The Nobel Prize in Economics has been awarded to William D. Nordhaus and Paul M. Romer, two economists from the United States who have “designed methods for addressing some of our time’s most basic and pressing questions about how we create long-term sustained and sustainable economic growth”, according to a statement by the Royal Swedish Academy of Sciences.
The Sveriges Riksbank Prize in Economic Sciences in memory of Alfred Nobel 2018 is worth 9 million Swedish krona (EUR 0.86 million), to be shared between the two laureates.

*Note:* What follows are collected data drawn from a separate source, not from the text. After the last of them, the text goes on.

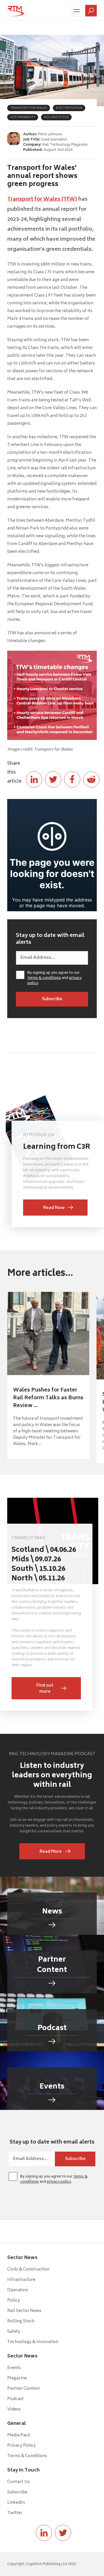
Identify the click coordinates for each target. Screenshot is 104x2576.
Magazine (17, 2378)
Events (14, 2368)
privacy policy (59, 2182)
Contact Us (18, 2482)
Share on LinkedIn (34, 779)
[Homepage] (16, 10)
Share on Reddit (91, 779)
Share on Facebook (72, 779)
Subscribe (17, 2492)
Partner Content (23, 2388)
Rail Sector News (24, 2311)
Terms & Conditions (27, 2456)
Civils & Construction (28, 2269)
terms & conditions (44, 978)
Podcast (15, 2399)
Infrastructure (21, 2279)
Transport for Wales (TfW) (42, 199)
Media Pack (19, 2435)
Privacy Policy (21, 2445)
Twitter (14, 2513)
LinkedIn (16, 2502)
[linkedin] (44, 2533)
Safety (13, 2331)
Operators (17, 2290)
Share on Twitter (53, 779)
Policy (13, 2300)
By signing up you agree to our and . (54, 978)
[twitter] (63, 2533)
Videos (14, 2409)
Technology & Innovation (32, 2342)
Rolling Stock (21, 2321)
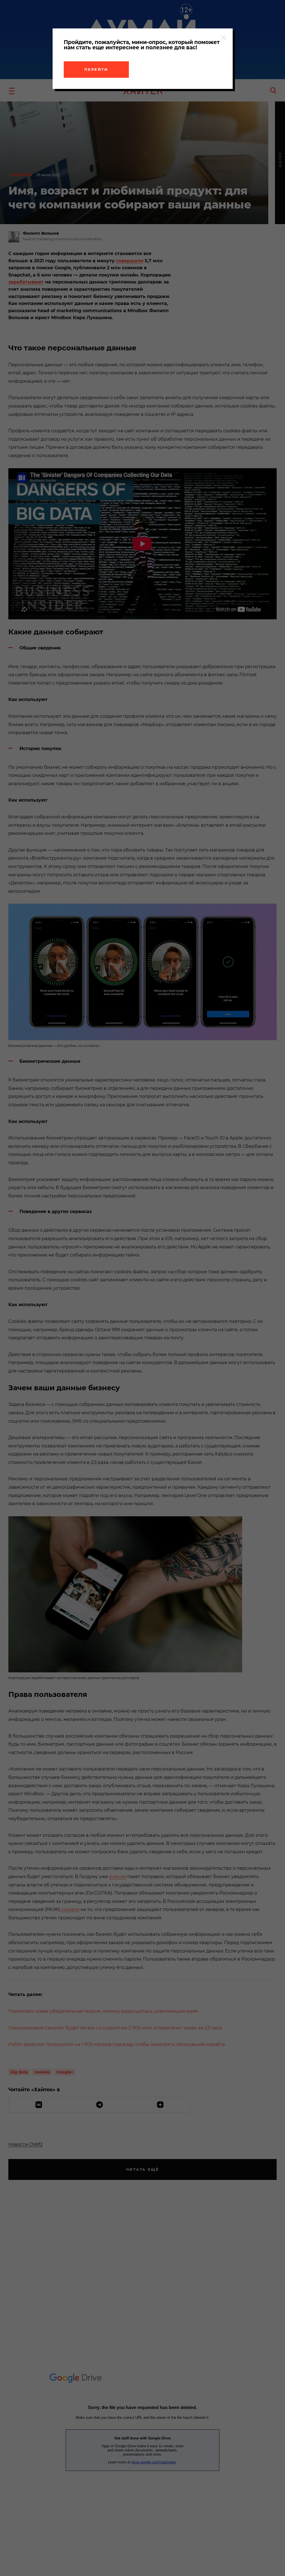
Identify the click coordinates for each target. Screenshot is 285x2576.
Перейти (96, 69)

“The contributions of Paul Romer and William Nordhaus are methodological, providing us with fundamental insights into the causes and consequences of technological innovation and climate change,” the statement reads. “This year’s Laureates do not deliver conclusive answers, but their findings have brought us considerably closer to answering the question of how we can achieve sustained and sustainable global economic growth,” it concludes.
William D. Nordhaus was born in 1941 in Albuquerque, USA. He obtained a Ph.D. from the Massachusetts Institute of Technology in 1967 and is a Sterling Professor of Economics at Yale University.
Paul M. Romer was born in 1955 in Denver, USA, has a Ph.D. from the University of Chicago (1983) and is a Professor at the NYU Stern School of Business.